/---

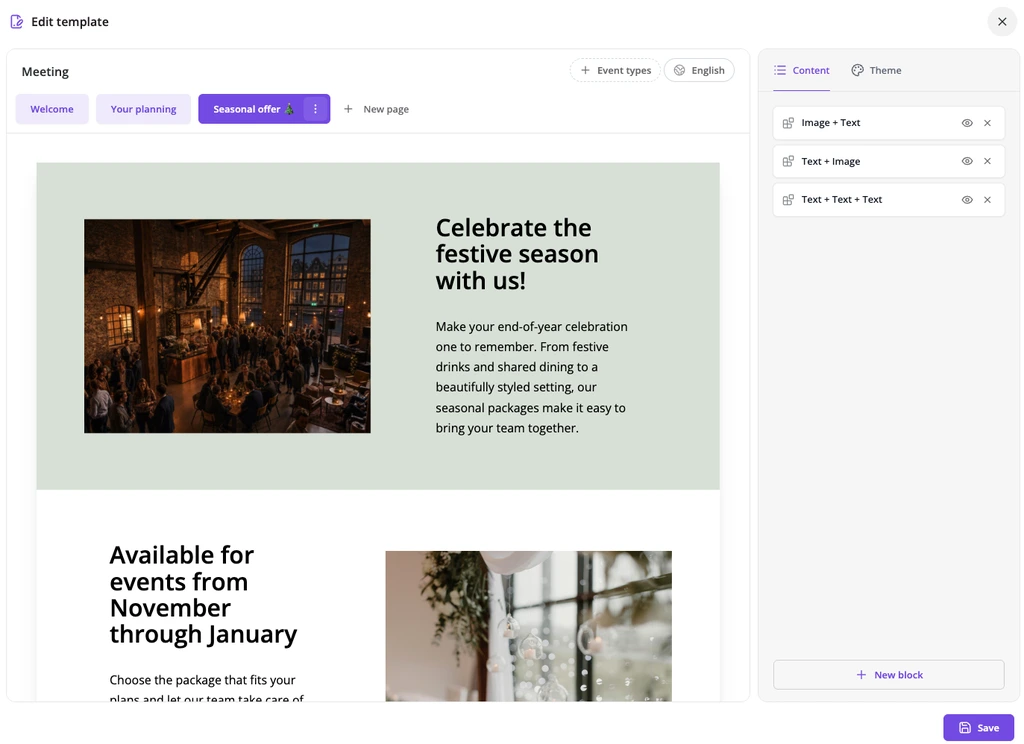Delete the Text + Text + Text block
Image resolution: width=1024 pixels, height=744 pixels.
tap(987, 200)
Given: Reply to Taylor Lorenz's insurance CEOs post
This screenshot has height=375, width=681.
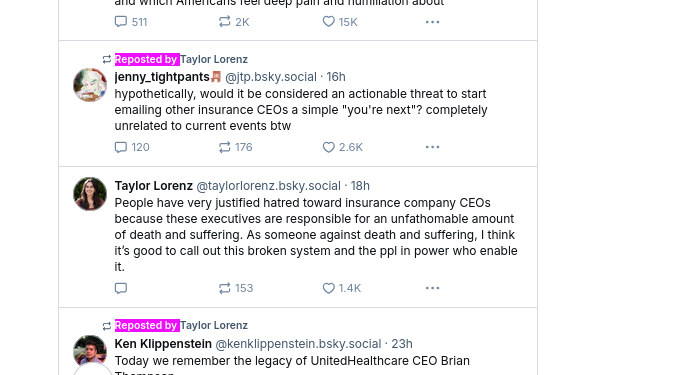Looking at the screenshot, I should (121, 288).
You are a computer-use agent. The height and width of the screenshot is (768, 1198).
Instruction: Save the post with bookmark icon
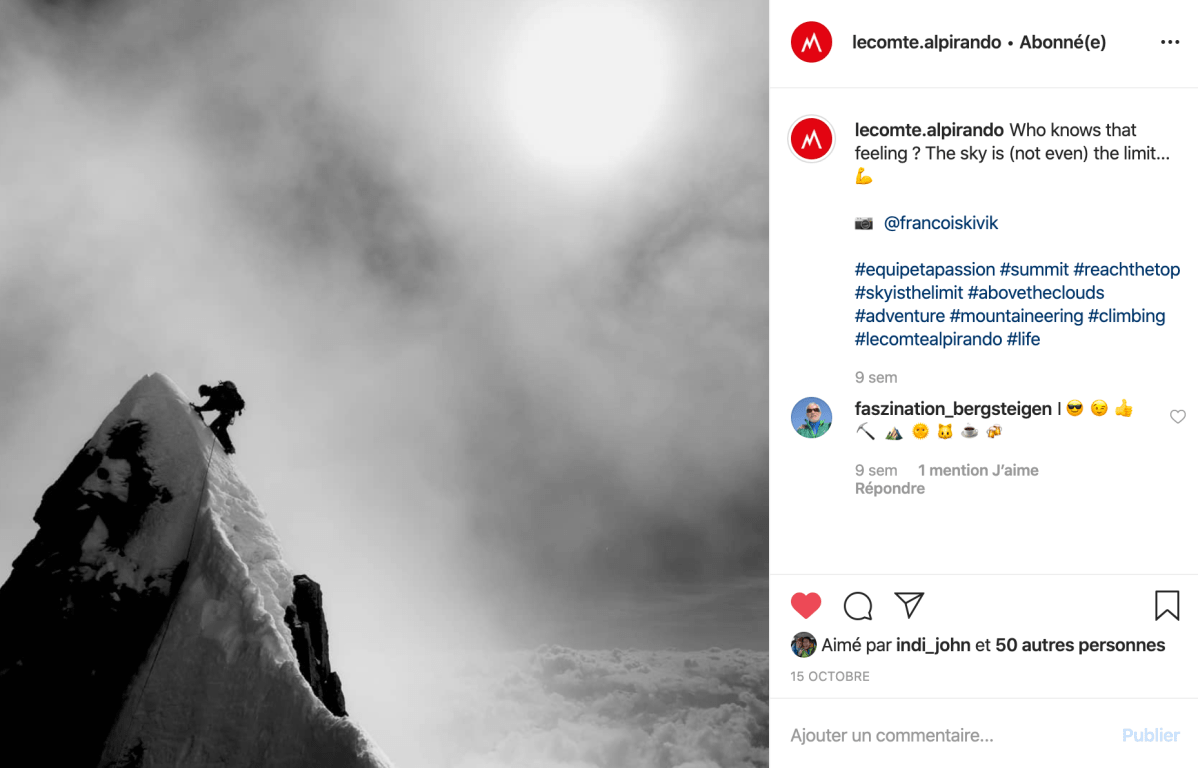(1167, 605)
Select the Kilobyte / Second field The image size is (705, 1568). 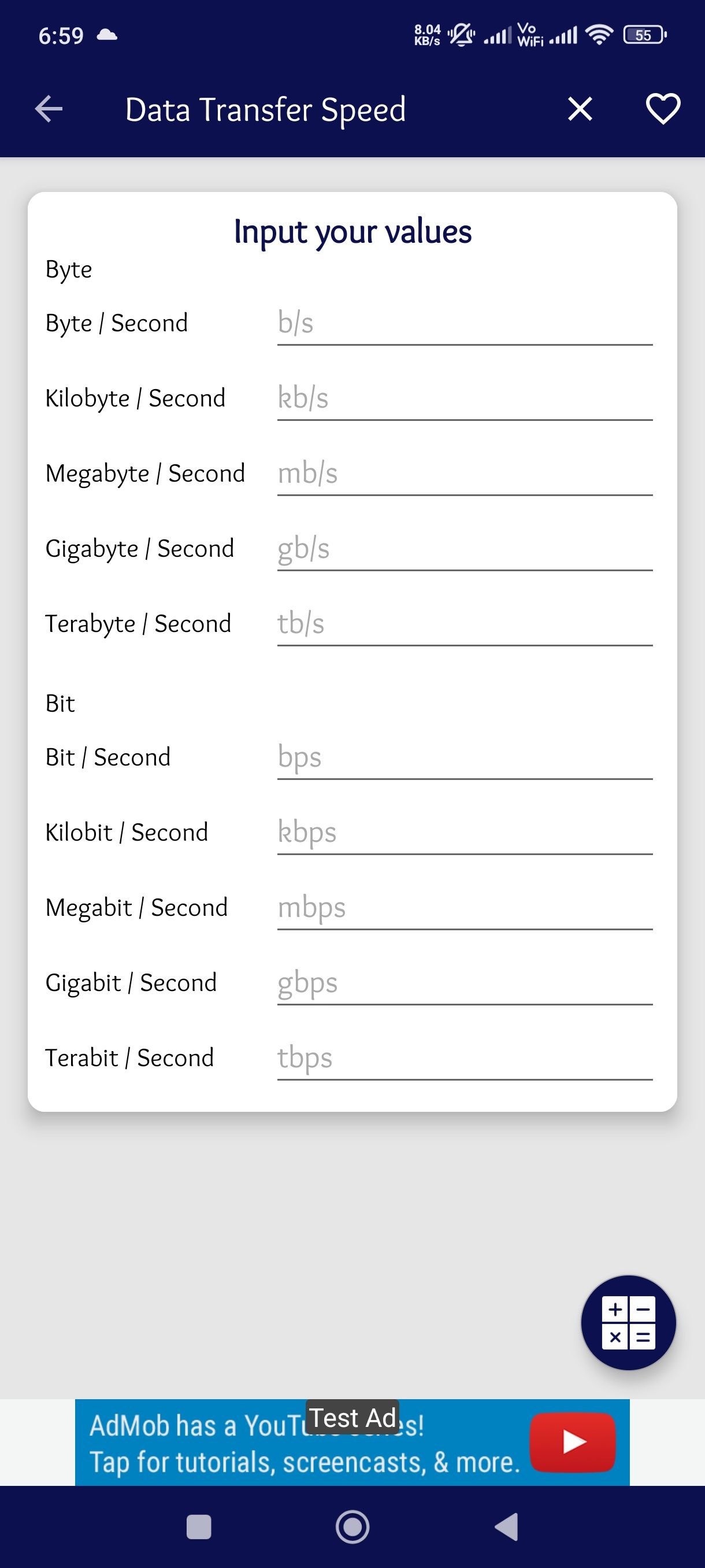(464, 399)
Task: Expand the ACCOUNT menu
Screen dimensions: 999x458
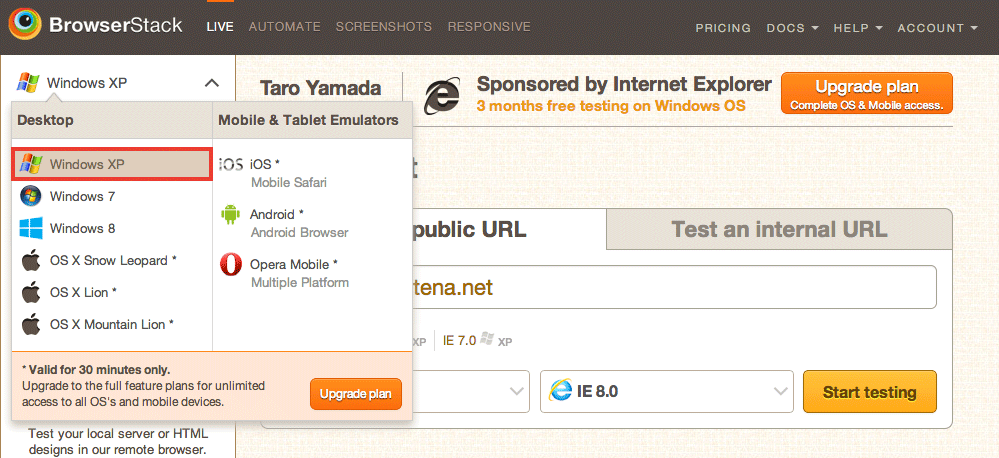Action: click(x=937, y=28)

\---

# WHAT TO PRODUCE:
Quote, without alteration, the lines running from the line containing "Task: Expand the ACCOUNT menu" to the last line of the entries, and include no pictures.

# TASK ANSWER:
Task: Expand the ACCOUNT menu
Screen dimensions: 999x458
Action: click(x=937, y=28)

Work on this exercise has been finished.